客観的認識能力を技術的に実現可能な「Flying Sports Assistant」

続いては、厳密にはロボットの範疇には入らないかも知れないが、クワッドコプタを応用した「Flying Sports Assistant」(画像21)。東京大学大学院情報学環 暦本純一教授の研究室との共同展示で、ヒトの持つ「Mental Imagery」という、自己を客観的に認識する能力を技術的に目で見えるようにするというものだ。要は、背後からクワッドコプタに自分を画像認識処理で追従させ、そのコプタにはカメラが搭載されているので、撮影された自分の映像をHMDで見られるようにするのである。これは、スポーツにおいては自己の運動状態や位置姿勢を認識することが重要で、一流アスリートほどその能力が高いとされているからで、これを技術的に補えれば、その能力が低い人でもフォームの改善などを行え、より効率よく動けるようになったり悪いクセを取り除いたりして、よりいい記録を出せるようになるというわけだ。

画像21。Flying Sports Assistant。写真の人物の後ろをクワッドコプタが追従している

そしてこちらもロボットというわけではないのだが、次世代の「デジタルスポーツ」のために検討されているもので、軌道を変化させられるボール「TAMA」(画像22・23)。こちらは電気通信大学大学院 情報システム学研究科野嶋琢也准教授の研究室によるものだ。要は、CO2の圧縮ガスを噴射することで魔球を投げられるようになるのである。またハンディキャップとしての効果も期待できるという。魔球といっても野球のようなサイズには内部にガスの噴出機構を組み込めないので、今のところはハンドボールやバレーボール、バスケットボール、サッカー、水球など、ある程度大きさがないと厳しい。

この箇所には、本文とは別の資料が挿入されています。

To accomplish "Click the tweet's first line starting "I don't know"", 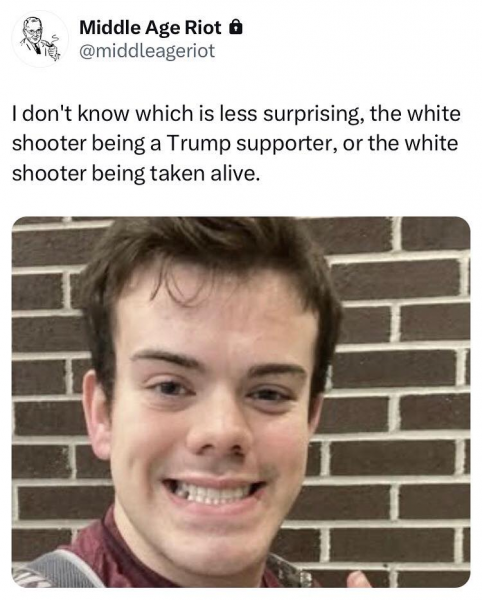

また、今のところは噴射口は1カ所しかないので、連続して変化させたり、ナックルボールのような激しく上下左右に変化するブレ球にしたりするのも今のところはできず、1回だけ大きく変化させられる(動画6)。将来的には、最低でも同一の円周上(地球でいえば赤道のイメージ)の4カ所(さらに理想をいうなら、極軸の2カ所も加えた6カ所はほしい)に噴射口を設けて、回転していても連続して一方向に噴射することで一方向への変化を大きくさせるといったことも考えているそうだが、圧縮ガスの機構を組み込んだ状態で、それを投げたり蹴ったり地面を転がったりしても壊れないようにしないとならないし、もちろんプレイヤーにケガをさせてもいけないので、なかなか大変そうである。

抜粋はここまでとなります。